Offboarding staff: are you getting it right?

Offboarding large

Saying goodbye to great staff is never easy. And when the person leaving has ‘deep smarts’ – that is, mission-critical, experienced-based knowledge – it can be a particularly difficult blow.

How you ‘offboard’ your departing staff can influence whether your organisation moves ahead smoothly or flounders in their absence.

An exit interview is essential, but there’s so much else you should do. So what’s the right approach? Who should be involved? How should the process look? And how do you motivate the departing staff member to participate?

With ideas from this article on the Harvard Business Review site, here are seven essential steps to help you answer those questions and offboard your staff the right way:

1. Create a plan

First, develop a plan for what knowledge you need to retain from the departing staff member, and how you’ll go about doing this, including a timeline for when it needs to be achieved by.

Usually, staff members need to give a month’s notice before leaving, which allows you time to start the search for a qualified replacement. If they don’t have another job lined up immediately, you might be able to negotiate a longer notice period. This would allow you a longer recruitment period, or potentially some overlap between the former and new staff member, which could facilitate some direct handover.

Next, you and the departing staff member should work together to determine the scope of information that needs to be transferred. How much of their knowledge has been already documented – and what’s missing? Allow the answer to this question guide the creation of a learning plan for others in your team and/or the person’s successor, as well as how much time you’ll need to implement it.

2. Motivate the expert

Once you have a plan, you need to encourage the staff member in question to actually share their knowledge. If they’re unhappy with the organisation, convincing them to do so could prove difficult.

If they’re seemingly happy but uncooperative, it could simply be that they’re modest, unaware of the scope of their expertise, or unsure of how to teach others what they know. In these cases, it’s your job to provide the structures that facilitate the transfer of knowledge.

3. Create a ‘mini-apprenticeship’

If you have the luxury of a few months in which to conduct your offboarding, pair the departing staff member with their successor for an accelerated apprenticeship-type orientation. Based on the idea that humans better learn by doing, the new staff member can shadow and observe the expert, acquire and practice new skills, and receive feedback on their performance.
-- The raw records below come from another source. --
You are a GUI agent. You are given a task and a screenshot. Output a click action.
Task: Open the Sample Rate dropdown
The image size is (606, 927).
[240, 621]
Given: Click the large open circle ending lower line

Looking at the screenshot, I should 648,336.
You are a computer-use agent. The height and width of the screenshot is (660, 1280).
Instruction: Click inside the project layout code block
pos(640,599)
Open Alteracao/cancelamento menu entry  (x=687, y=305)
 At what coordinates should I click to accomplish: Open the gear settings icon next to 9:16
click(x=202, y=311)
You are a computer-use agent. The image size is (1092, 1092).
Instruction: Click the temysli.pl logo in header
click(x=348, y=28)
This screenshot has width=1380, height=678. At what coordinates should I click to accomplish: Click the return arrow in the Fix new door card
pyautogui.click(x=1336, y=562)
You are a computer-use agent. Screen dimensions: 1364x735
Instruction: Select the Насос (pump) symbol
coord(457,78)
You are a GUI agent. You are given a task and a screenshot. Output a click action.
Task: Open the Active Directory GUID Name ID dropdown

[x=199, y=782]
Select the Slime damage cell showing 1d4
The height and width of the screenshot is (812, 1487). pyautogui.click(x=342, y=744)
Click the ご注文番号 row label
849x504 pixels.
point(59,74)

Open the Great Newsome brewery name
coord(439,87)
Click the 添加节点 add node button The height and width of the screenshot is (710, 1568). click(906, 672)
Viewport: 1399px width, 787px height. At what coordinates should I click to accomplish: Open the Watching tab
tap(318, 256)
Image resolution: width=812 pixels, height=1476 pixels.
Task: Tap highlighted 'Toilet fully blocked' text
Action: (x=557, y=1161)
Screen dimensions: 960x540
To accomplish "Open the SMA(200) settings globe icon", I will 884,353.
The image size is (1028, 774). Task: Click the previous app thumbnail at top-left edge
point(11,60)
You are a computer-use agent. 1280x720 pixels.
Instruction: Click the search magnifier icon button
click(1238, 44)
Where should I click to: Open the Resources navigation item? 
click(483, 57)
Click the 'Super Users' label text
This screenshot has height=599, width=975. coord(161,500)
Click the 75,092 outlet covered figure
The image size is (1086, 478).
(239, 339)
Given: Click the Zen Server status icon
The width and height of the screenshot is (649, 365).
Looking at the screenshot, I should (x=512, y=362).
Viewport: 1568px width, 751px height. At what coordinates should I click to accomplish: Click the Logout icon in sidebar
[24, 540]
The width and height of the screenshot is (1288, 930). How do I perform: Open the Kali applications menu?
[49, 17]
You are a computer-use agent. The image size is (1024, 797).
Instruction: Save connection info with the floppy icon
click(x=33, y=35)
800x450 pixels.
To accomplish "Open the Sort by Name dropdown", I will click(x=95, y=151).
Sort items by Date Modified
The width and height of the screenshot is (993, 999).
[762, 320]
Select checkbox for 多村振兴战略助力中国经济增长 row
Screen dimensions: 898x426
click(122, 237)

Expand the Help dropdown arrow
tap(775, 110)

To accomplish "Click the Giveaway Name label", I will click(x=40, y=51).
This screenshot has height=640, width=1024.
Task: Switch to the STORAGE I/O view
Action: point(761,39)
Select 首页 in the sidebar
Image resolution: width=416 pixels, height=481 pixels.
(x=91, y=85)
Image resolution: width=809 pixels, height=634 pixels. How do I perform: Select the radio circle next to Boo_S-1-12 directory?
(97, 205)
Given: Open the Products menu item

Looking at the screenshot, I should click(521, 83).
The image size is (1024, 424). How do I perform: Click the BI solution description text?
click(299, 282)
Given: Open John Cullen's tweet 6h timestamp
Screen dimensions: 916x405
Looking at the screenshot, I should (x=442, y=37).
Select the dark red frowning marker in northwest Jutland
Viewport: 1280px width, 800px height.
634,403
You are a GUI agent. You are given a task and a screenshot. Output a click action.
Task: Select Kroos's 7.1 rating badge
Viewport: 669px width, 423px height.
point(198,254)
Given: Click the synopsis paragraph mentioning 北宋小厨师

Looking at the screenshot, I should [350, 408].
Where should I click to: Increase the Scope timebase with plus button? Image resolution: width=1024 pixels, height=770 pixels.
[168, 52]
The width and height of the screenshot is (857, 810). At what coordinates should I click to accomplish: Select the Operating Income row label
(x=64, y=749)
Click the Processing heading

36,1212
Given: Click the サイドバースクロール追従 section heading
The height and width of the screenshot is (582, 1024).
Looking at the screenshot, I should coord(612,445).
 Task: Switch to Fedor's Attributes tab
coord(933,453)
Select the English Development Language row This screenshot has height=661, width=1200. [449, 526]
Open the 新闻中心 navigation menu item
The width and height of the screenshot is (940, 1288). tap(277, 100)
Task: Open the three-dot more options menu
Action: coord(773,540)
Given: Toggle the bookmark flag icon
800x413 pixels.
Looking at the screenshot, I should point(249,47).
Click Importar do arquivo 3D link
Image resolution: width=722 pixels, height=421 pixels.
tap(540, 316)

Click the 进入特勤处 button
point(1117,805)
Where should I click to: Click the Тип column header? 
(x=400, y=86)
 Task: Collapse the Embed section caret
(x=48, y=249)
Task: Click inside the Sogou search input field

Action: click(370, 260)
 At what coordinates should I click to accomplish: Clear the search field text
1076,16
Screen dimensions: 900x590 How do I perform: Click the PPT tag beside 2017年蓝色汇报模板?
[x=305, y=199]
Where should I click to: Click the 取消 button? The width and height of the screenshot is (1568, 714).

Then, give the successor a range of tasks they can try on their own to cement the knowledge they gained via observation.

For example, if the departing staff member’s job includes working with external stakeholders, allow them to introduce the replacement to stakeholders in person and watch them in action. After a period, allow the successor to take the lead under the departing staff member’s supervision.

4. Focus on team learning

If, on the other hand, you don’t have much time or haven’t yet identified a successor, consider holding a series of meetings in which the departing staff member shares their experience with colleagues about their handling of key people and problems. Structured as a Q and A-type session and conducted by a capable external facilitator, the goal is to reveal insights into the person’s thought process and help team members absorb this key information – and then draw out any patterns.

Be sure to ask the departing staff member about how they learnt what they know. Which websites do they regularly visit? Who do they talk to? Did they consult others before making certain decisions? What alternatives did they consider?

5. Document selectively

Focus on recording the real essence of the person’s knowledge – not so much on the intricate details. Asking your departing staff member to write a comprehensive manual for how to do their job can be a waste of resources for both them and their successor. They’ll struggle to record everything, and their successor is unlikely to read it all anyway.

Instead, encourage other team members to keep ‘learning logs’ of the person’s knowledge (or do this yourself), selectively recording the real gems of important information that can’t be found elsewhere.

6. Focus on the relationship

The best way to retain a departing staff member’s expertise and ensure their cooperation in the process? Maintain a relationship with them. The departing staff member is valuable, so you’ll want to keep the lines of communication open after they leave – perhaps to ask questions, engage them as a consultant, or even hire them back one day.

To achieve this, make sure you set the right tone in the offboarding process from the start. Don’t accuse them of disloyalty, make them feel bad about leaving, or burn bridges. Even if you don’t work together again, it’s much better for everyone to send a departing staff member off into the world with a really positive final experience than with bad things to say about you or your organisation.

7. Prepare for next time

It’s like that old cliché: by failing to prepare, you’re preparing to fail. Indeed, if your team or your broader organisation doesn’t have any structures or systems in place to retain key knowledge, you could risk losing it altogether when a valued staff member leaves.

For example, the shadowing technique discussed in step three doesn’t have to apply exclusively to the offboarding process. As a manager, you should always encourage staff members to learn from one another – for the less-experienced person it’s an insight into how to get things done well, while for senior staff it’s an opportunity to develop their mentoring and leadership skills.

Though some people might be resistant to transferring their knowledge for fear of being seen as replaceable, your NFP can’t afford to have them hold onto information. To overcome this, consider incentivising the sharing of knowledge through training and coaching by rewarding it with promotion or other benefits.

It can be easy to panic when an instrumental staff member hands in their resignation. But with a planned, considered approach to offboarding, it doesn’t have to be the setback you originally thought it might be.